2 Fenella Greenfield: 'You were invisible'
You know it was so wrong, what was going on. I would sit in meetings and there would be five men and me and the men would go, ‘The five of us sitting round the table’, and there were six of us sitting round the table because I was sitting there, and people would go ‘The five …’. You were invisible. It’s so different now.
When I worked at Andre Deutsch I was the publicity assistant and I would often be asked by him to go to Brighton, pick up his mother and bring her back to London. That was one of my jobs, was to look after his ailing mother, because I was the publicity girl. It was that sort of thing. You weren’t respected as a professional person in that role. And a lot of girls did that, you know, men didn’t do that role, women did publicity.
And that was the other thing, it started to become very clear that all the financial directors were men, all the editors were women and they were very badly paid, all the rights managers were women and they were all very badly paid, and all the publishers were men and they were all fantastically wealthy, and there was a real demarcation of which were the women’s jobs. Women did rights and editing, and men did marketing and sales and finance.
But, yeah, I used to have to go and pick Andre’s mother up, bring her to the office or take her to Brighton I seem to remember doing once.
Did you ever feel that you could say anything about this?

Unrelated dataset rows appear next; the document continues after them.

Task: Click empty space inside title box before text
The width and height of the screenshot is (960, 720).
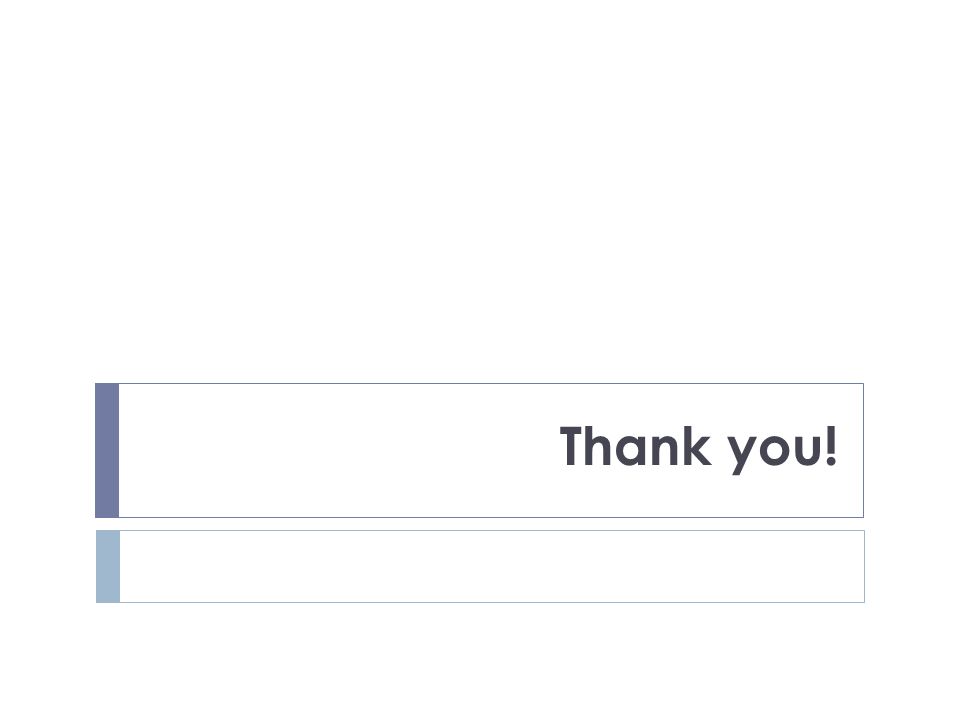Action: pyautogui.click(x=337, y=451)
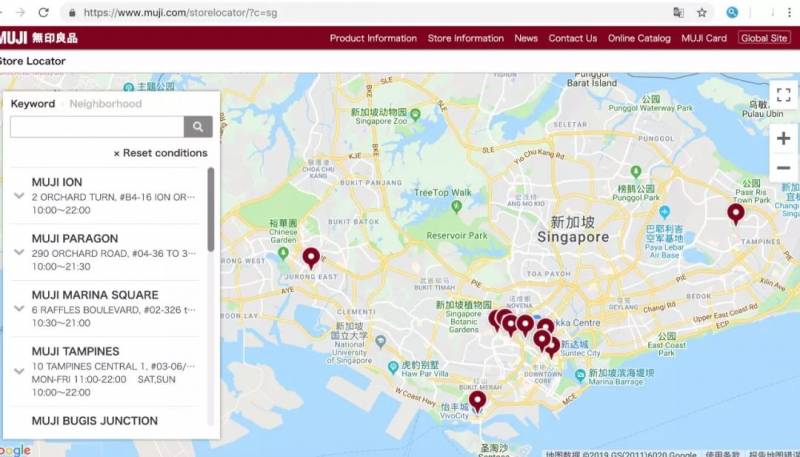The width and height of the screenshot is (800, 457).
Task: Reload the page in browser
Action: pos(44,13)
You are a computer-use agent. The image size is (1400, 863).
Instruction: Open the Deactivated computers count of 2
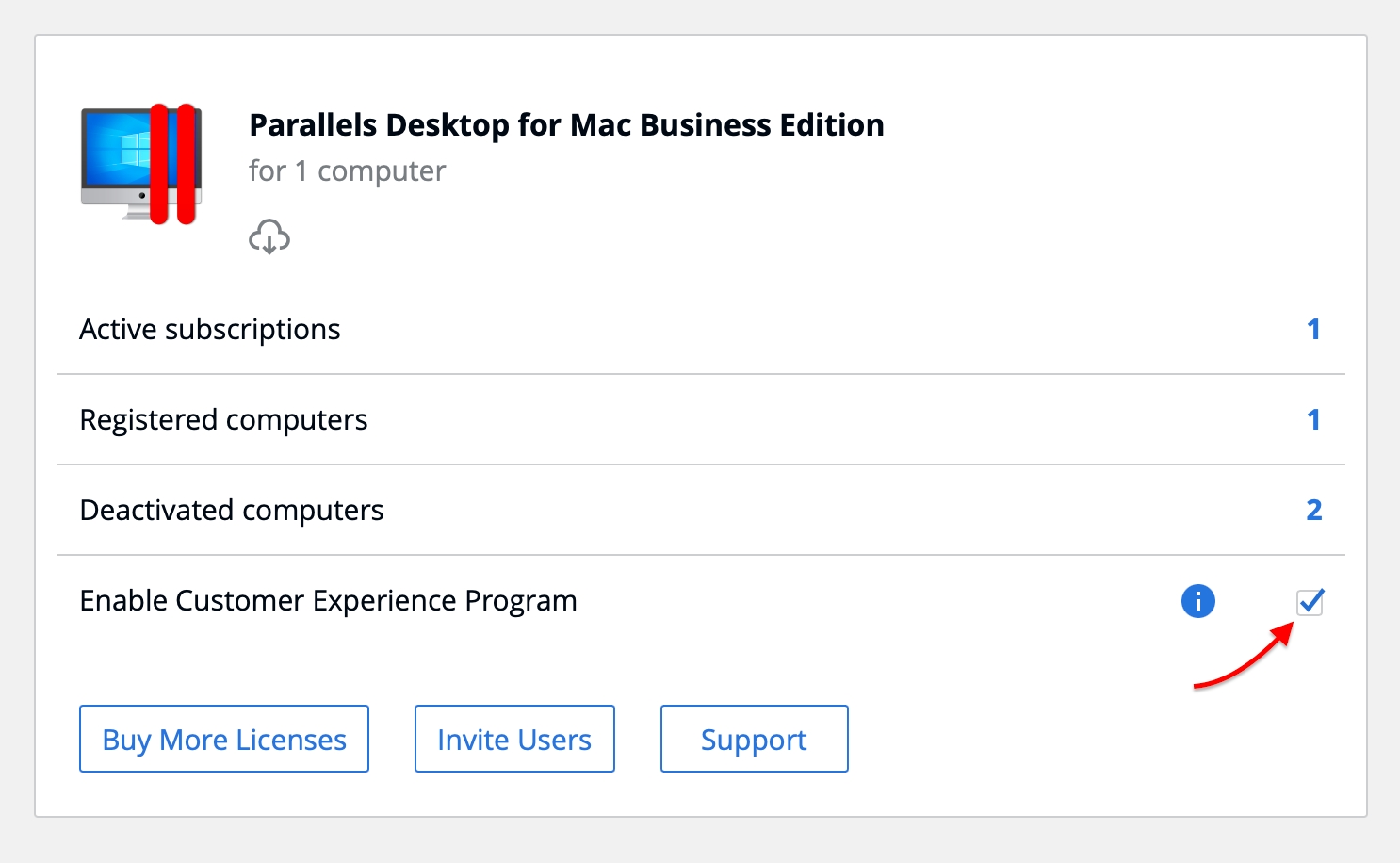point(1313,511)
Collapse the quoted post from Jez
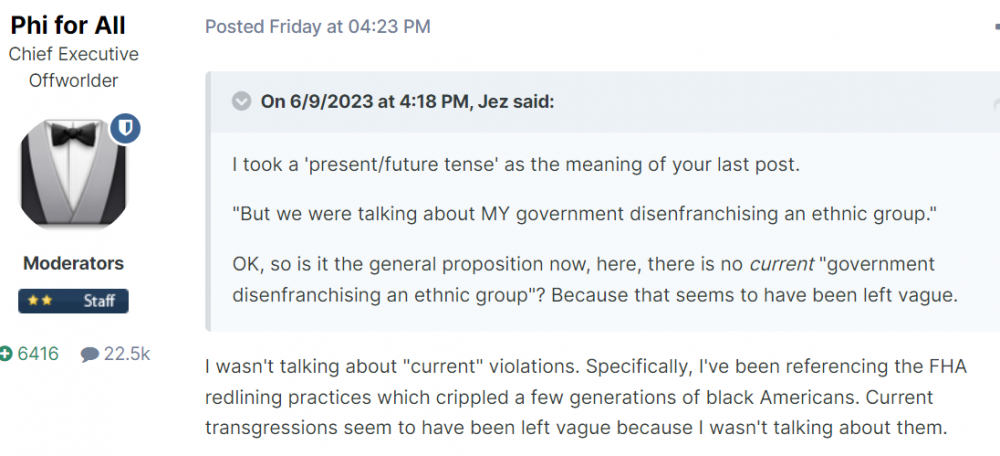The height and width of the screenshot is (456, 1000). coord(241,101)
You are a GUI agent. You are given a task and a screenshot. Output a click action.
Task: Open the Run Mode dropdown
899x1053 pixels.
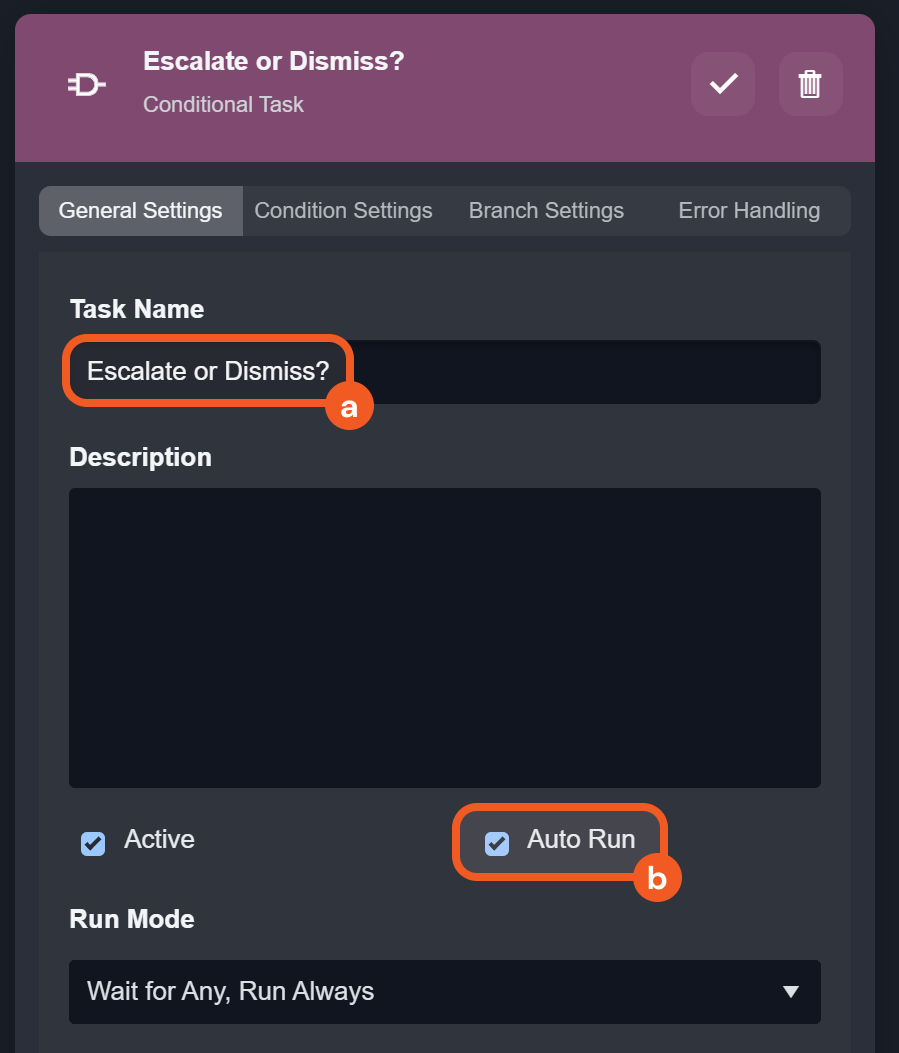444,991
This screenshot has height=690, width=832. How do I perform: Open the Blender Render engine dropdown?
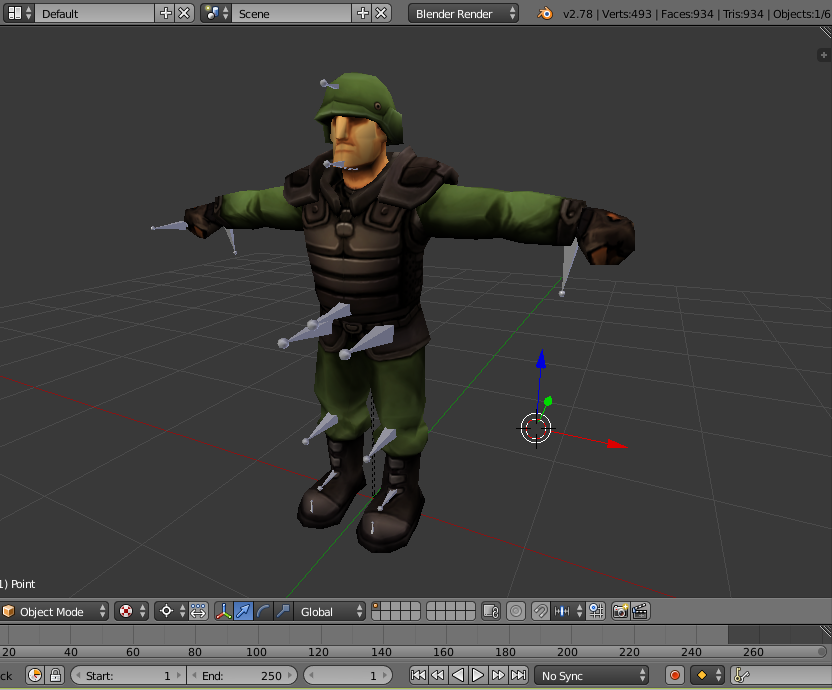click(462, 13)
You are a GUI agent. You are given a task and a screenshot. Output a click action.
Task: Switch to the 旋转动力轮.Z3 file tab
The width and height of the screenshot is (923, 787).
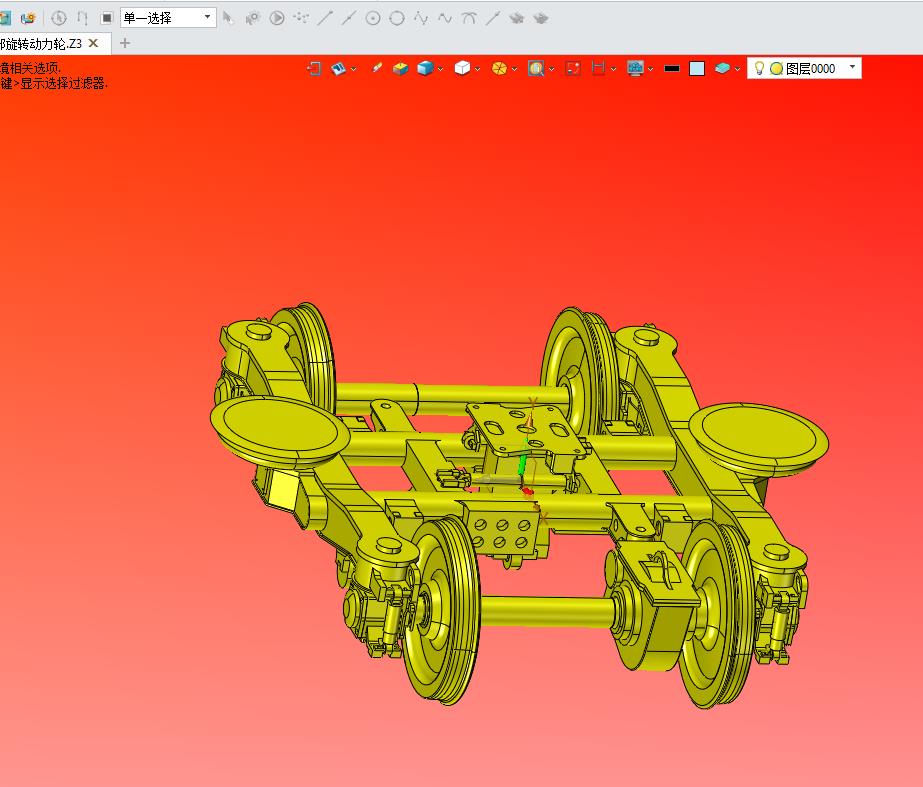click(x=41, y=43)
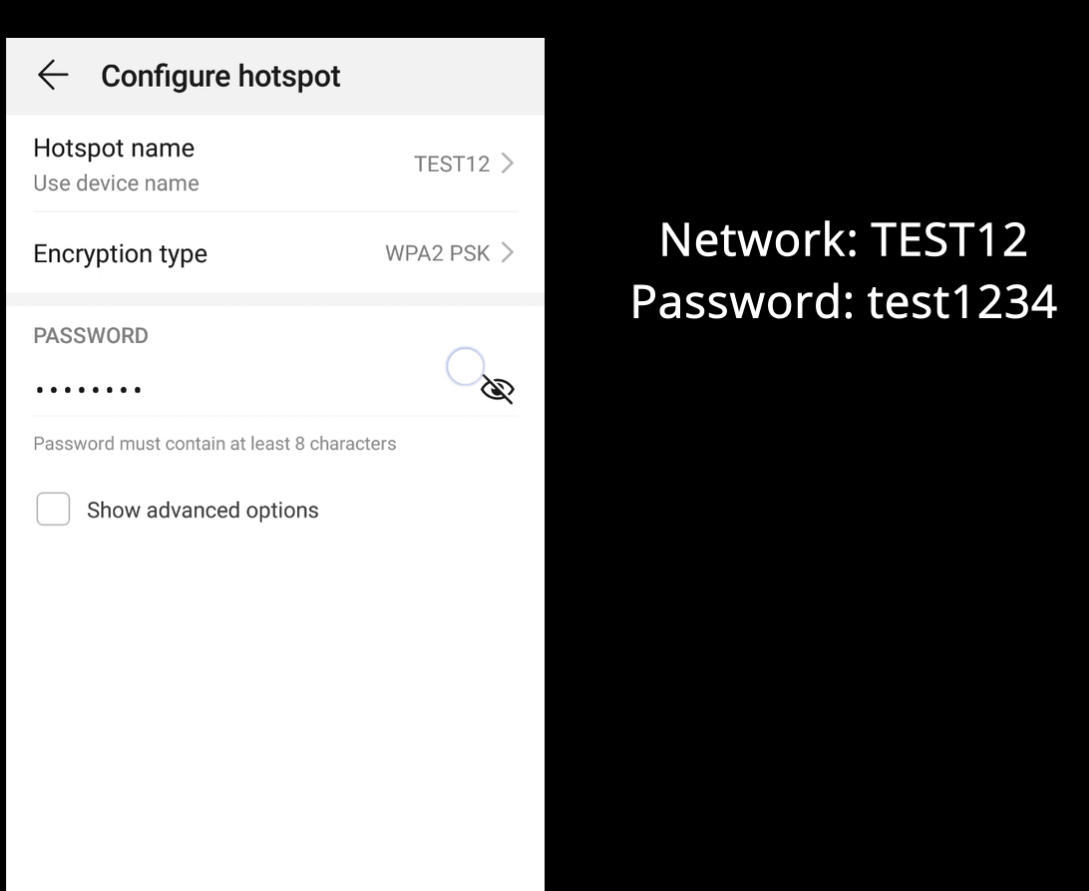Click the empty white area below the options
This screenshot has width=1089, height=891.
[x=275, y=700]
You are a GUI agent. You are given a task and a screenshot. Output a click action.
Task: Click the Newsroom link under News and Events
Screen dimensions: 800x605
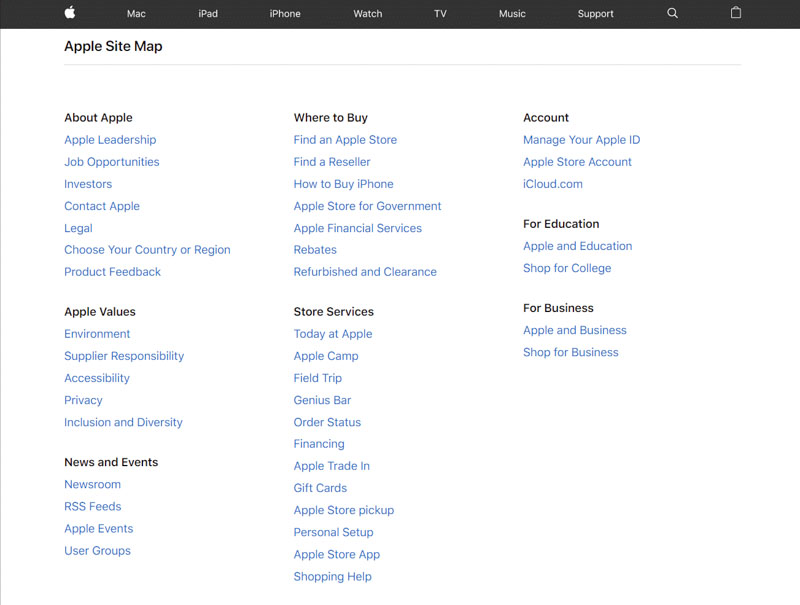92,484
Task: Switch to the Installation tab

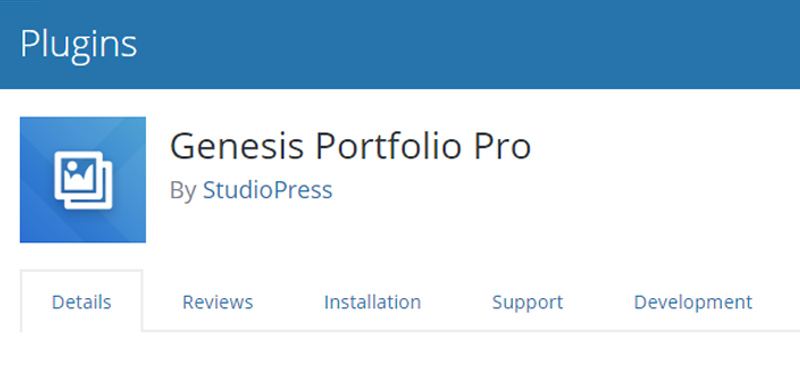Action: (372, 302)
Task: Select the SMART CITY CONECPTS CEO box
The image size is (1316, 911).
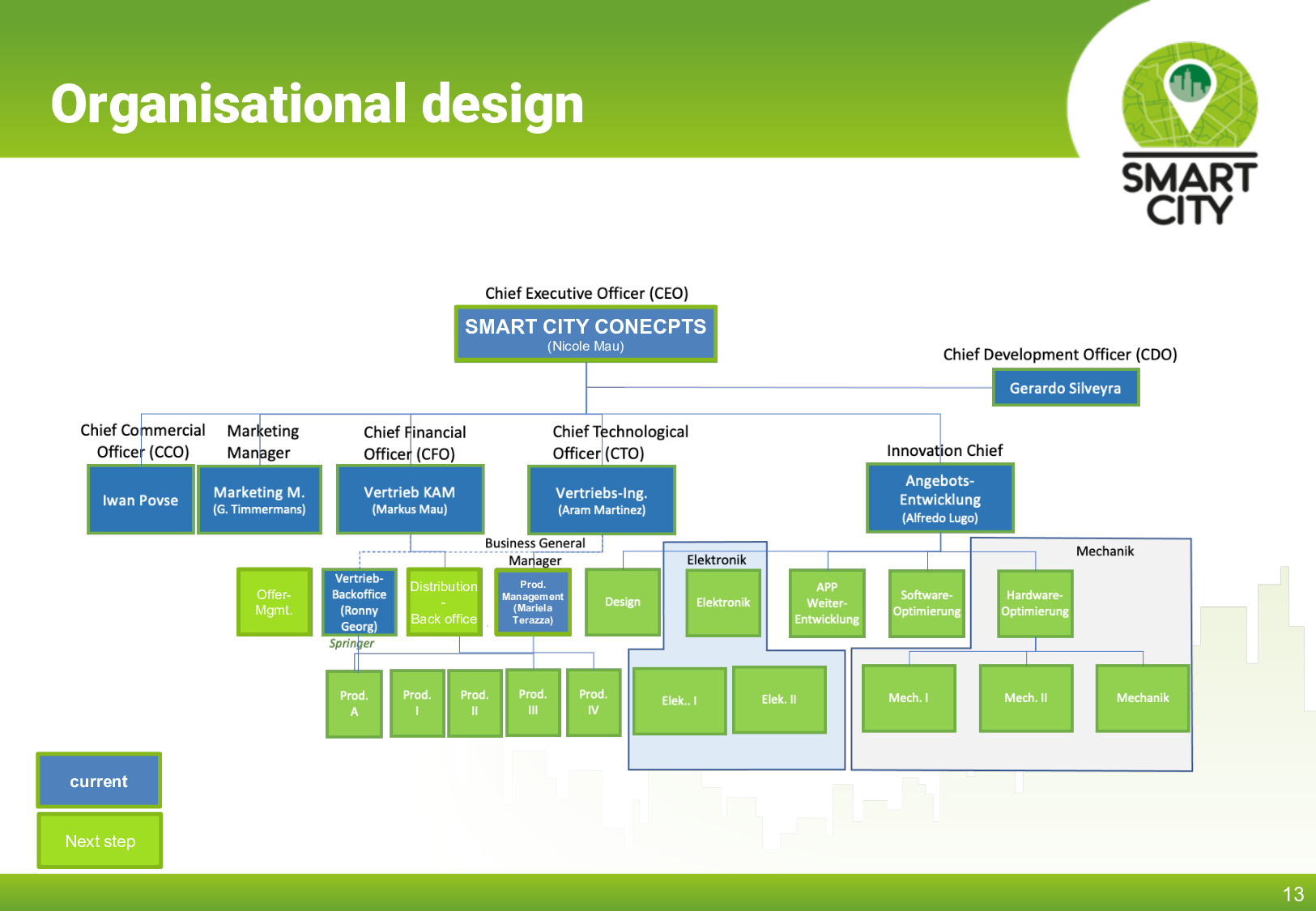Action: click(586, 334)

No, because, and I think it’s still an issue today, that as a woman I was brought up in a world where you just kept your mouth shut and did as you were told. So I think that’s why I latched on to Women in Publishing because I could stand up for that, but I wasn’t standing up for myself. I think quite a lot of people who get involved in union activities or politics, it’s because they don’t feel they can stand up for themselves, so they stand up for the wider group. Hoping that somehow if they changed that they will benefit.